Instructions for the task: Reproduce the listing below line for line, without changing anything.

Records provided:

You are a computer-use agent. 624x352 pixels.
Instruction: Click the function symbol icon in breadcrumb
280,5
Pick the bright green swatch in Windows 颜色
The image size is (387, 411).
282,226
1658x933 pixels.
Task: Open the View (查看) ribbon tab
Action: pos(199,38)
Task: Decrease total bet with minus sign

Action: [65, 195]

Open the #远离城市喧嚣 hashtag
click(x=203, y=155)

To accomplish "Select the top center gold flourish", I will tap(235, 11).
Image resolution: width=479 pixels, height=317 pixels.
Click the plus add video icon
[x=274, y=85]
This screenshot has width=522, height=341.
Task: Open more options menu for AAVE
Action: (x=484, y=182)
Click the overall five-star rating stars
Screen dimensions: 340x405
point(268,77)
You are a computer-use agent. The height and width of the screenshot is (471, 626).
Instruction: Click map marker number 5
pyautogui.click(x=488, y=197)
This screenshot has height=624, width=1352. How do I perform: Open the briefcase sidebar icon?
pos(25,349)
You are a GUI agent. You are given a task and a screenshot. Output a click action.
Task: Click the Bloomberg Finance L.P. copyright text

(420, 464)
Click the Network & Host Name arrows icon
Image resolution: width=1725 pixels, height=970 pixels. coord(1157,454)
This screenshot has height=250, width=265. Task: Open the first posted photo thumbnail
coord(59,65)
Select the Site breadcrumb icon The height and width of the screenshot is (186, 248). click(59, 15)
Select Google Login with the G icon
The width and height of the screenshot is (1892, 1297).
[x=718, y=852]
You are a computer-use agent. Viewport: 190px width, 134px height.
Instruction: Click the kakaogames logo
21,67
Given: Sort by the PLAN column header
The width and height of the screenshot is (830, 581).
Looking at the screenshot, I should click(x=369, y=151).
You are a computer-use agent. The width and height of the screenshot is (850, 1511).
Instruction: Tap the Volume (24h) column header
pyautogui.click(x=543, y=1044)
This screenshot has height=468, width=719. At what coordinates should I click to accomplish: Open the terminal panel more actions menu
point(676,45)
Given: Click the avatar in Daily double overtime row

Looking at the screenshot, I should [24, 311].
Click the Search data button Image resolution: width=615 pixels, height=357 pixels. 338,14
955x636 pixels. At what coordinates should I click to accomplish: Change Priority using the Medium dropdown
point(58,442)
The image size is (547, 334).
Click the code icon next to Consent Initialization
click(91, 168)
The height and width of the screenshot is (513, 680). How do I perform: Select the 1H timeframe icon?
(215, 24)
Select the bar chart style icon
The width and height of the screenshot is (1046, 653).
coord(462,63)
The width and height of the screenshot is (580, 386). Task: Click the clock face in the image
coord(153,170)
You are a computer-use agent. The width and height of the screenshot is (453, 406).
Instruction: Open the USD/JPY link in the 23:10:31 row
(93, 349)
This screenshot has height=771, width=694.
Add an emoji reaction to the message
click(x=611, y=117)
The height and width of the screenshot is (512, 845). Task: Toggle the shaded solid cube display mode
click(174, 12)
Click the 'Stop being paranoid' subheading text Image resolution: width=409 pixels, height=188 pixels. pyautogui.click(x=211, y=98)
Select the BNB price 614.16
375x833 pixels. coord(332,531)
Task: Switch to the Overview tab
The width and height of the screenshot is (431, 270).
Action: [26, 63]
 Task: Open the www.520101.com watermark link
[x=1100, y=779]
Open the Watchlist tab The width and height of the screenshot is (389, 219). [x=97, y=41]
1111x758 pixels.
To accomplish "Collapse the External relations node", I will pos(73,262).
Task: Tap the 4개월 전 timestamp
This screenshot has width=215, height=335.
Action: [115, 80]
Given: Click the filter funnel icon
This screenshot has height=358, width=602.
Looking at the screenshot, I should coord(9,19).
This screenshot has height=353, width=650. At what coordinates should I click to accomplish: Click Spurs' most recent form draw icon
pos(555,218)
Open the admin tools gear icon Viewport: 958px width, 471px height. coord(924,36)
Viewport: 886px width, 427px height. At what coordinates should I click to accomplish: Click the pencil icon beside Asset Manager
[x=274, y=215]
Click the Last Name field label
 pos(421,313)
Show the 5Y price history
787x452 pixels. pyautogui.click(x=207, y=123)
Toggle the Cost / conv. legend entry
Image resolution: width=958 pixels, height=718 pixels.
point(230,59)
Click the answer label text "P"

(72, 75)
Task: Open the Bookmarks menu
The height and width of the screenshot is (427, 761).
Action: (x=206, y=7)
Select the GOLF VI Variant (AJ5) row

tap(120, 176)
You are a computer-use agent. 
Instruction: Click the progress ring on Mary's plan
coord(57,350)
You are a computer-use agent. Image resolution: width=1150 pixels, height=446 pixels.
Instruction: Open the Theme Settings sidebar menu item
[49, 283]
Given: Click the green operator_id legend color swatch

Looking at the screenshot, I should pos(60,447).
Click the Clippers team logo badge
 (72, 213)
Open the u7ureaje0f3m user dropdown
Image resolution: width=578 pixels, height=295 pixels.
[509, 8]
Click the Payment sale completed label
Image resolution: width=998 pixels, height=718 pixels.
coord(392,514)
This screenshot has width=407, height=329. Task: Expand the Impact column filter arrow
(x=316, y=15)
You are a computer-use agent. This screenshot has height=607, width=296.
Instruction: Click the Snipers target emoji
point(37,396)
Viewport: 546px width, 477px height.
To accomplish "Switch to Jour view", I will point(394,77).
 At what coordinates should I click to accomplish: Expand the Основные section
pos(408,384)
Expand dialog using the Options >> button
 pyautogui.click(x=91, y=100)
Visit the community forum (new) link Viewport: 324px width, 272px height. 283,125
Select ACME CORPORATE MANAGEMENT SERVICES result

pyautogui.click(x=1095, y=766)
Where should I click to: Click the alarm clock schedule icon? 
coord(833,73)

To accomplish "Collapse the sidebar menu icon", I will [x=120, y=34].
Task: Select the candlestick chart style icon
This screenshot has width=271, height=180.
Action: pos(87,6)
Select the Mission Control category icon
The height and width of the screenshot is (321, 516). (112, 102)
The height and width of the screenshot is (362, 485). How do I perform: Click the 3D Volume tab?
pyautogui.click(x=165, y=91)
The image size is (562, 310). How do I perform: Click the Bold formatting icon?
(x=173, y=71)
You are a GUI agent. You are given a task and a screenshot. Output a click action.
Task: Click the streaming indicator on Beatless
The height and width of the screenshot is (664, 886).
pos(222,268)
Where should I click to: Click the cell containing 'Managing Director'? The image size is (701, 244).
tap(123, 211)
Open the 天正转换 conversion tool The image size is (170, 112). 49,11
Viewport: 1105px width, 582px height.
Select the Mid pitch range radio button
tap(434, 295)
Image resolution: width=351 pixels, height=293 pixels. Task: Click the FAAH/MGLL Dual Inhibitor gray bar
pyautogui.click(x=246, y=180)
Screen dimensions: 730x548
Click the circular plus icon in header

In response:
You are a computer-use agent. 624x352 pixels.
Instruction: Click the function symbol icon in breadcrumb
280,5
Pick the bright green swatch in Windows 颜色
The image size is (387, 411).
282,226
1658x933 pixels.
Task: Open the View (查看) ribbon tab
Action: pos(199,38)
Task: Decrease total bet with minus sign

Action: [65, 195]

Open the #远离城市喧嚣 hashtag
click(x=203, y=155)

To accomplish "Select the top center gold flourish", I will tap(235, 11).
Image resolution: width=479 pixels, height=317 pixels.
Click the plus add video icon
[x=274, y=85]
This screenshot has width=522, height=341.
Task: Open more options menu for AAVE
Action: (x=484, y=182)
Click the overall five-star rating stars
Screen dimensions: 340x405
point(268,77)
You are a computer-use agent. The height and width of the screenshot is (471, 626).
Instruction: Click map marker number 5
pyautogui.click(x=488, y=197)
This screenshot has height=624, width=1352. How do I perform: Open the briefcase sidebar icon?
pos(25,349)
You are a GUI agent. You are given a task and a screenshot. Output a click action.
Task: Click the Bloomberg Finance L.P. copyright text

(420, 464)
Click the Network & Host Name arrows icon
Image resolution: width=1725 pixels, height=970 pixels. coord(1157,454)
This screenshot has height=250, width=265. Task: Open the first posted photo thumbnail
coord(59,65)
Select the Site breadcrumb icon The height and width of the screenshot is (186, 248). click(59, 15)
Select Google Login with the G icon
The width and height of the screenshot is (1892, 1297).
[x=718, y=852]
You are a computer-use agent. Viewport: 190px width, 134px height.
Instruction: Click the kakaogames logo
21,67
Given: Sort by the PLAN column header
The width and height of the screenshot is (830, 581).
Looking at the screenshot, I should click(x=369, y=151).
You are a computer-use agent. The width and height of the screenshot is (850, 1511).
Instruction: Tap the Volume (24h) column header
pyautogui.click(x=543, y=1044)
This screenshot has height=468, width=719. At what coordinates should I click to accomplish: Open the terminal panel more actions menu
point(676,45)
Given: Click the avatar in Daily double overtime row

Looking at the screenshot, I should [24, 311].
Click the Search data button Image resolution: width=615 pixels, height=357 pixels. 338,14
955x636 pixels. At what coordinates should I click to accomplish: Change Priority using the Medium dropdown
point(58,442)
The image size is (547, 334).
Click the code icon next to Consent Initialization
click(91, 168)
The height and width of the screenshot is (513, 680). How do I perform: Select the 1H timeframe icon?
(215, 24)
Select the bar chart style icon
The width and height of the screenshot is (1046, 653).
coord(462,63)
The width and height of the screenshot is (580, 386). Task: Click the clock face in the image
coord(153,170)
You are a computer-use agent. The width and height of the screenshot is (453, 406).
Instruction: Open the USD/JPY link in the 23:10:31 row
(93, 349)
This screenshot has height=771, width=694.
Add an emoji reaction to the message
click(x=611, y=117)
The height and width of the screenshot is (512, 845). Task: Toggle the shaded solid cube display mode
click(174, 12)
Click the 'Stop being paranoid' subheading text Image resolution: width=409 pixels, height=188 pixels. pyautogui.click(x=211, y=98)
Select the BNB price 614.16
375x833 pixels. coord(332,531)
Task: Switch to the Overview tab
The width and height of the screenshot is (431, 270).
Action: [26, 63]
 Task: Open the www.520101.com watermark link
[x=1100, y=779]
Open the Watchlist tab The width and height of the screenshot is (389, 219). [x=97, y=41]
1111x758 pixels.
To accomplish "Collapse the External relations node", I will pos(73,262).
Task: Tap the 4개월 전 timestamp
This screenshot has width=215, height=335.
Action: [115, 80]
Given: Click the filter funnel icon
This screenshot has height=358, width=602.
Looking at the screenshot, I should coord(9,19).
This screenshot has height=353, width=650. At what coordinates should I click to accomplish: Click Spurs' most recent form draw icon
pos(555,218)
Open the admin tools gear icon Viewport: 958px width, 471px height. coord(924,36)
Viewport: 886px width, 427px height. At what coordinates should I click to accomplish: Click the pencil icon beside Asset Manager
[x=274, y=215]
Click the Last Name field label
 pos(421,313)
Show the 5Y price history
787x452 pixels. pyautogui.click(x=207, y=123)
Toggle the Cost / conv. legend entry
Image resolution: width=958 pixels, height=718 pixels.
point(230,59)
Click the answer label text "P"

(72, 75)
Task: Open the Bookmarks menu
The height and width of the screenshot is (427, 761).
Action: (x=206, y=7)
Select the GOLF VI Variant (AJ5) row

tap(120, 176)
You are a computer-use agent. 
Instruction: Click the progress ring on Mary's plan
coord(57,350)
You are a computer-use agent. Image resolution: width=1150 pixels, height=446 pixels.
Instruction: Open the Theme Settings sidebar menu item
[49, 283]
Given: Click the green operator_id legend color swatch

Looking at the screenshot, I should pos(60,447).
Click the Clippers team logo badge
 (72, 213)
Open the u7ureaje0f3m user dropdown
Image resolution: width=578 pixels, height=295 pixels.
[509, 8]
Click the Payment sale completed label
Image resolution: width=998 pixels, height=718 pixels.
coord(392,514)
This screenshot has width=407, height=329. Task: Expand the Impact column filter arrow
(x=316, y=15)
You are a computer-use agent. This screenshot has height=607, width=296.
Instruction: Click the Snipers target emoji
point(37,396)
Viewport: 546px width, 477px height.
To accomplish "Switch to Jour view", I will point(394,77).
 At what coordinates should I click to accomplish: Expand the Основные section
pos(408,384)
Expand dialog using the Options >> button
 pyautogui.click(x=91, y=100)
Visit the community forum (new) link Viewport: 324px width, 272px height. 283,125
Select ACME CORPORATE MANAGEMENT SERVICES result

pyautogui.click(x=1095, y=766)
Where should I click to: Click the alarm clock schedule icon? 
coord(833,73)

To accomplish "Collapse the sidebar menu icon", I will [x=120, y=34].
Task: Select the candlestick chart style icon
This screenshot has width=271, height=180.
Action: pos(87,6)
Select the Mission Control category icon
The height and width of the screenshot is (321, 516). (112, 102)
The height and width of the screenshot is (362, 485). How do I perform: Click the 3D Volume tab?
pyautogui.click(x=165, y=91)
The image size is (562, 310). How do I perform: Click the Bold formatting icon?
(x=173, y=71)
You are a GUI agent. You are given a task and a screenshot. Output a click action.
Task: Click the streaming indicator on Beatless
The height and width of the screenshot is (664, 886).
pos(222,268)
Where should I click to: Click the cell containing 'Managing Director'? The image size is (701, 244).
tap(123, 211)
Open the 天正转换 conversion tool The image size is (170, 112). 49,11
Viewport: 1105px width, 582px height.
Select the Mid pitch range radio button
tap(434, 295)
Image resolution: width=351 pixels, height=293 pixels. Task: Click the FAAH/MGLL Dual Inhibitor gray bar
pyautogui.click(x=246, y=180)
Screen dimensions: 730x548
Click the circular plus icon in header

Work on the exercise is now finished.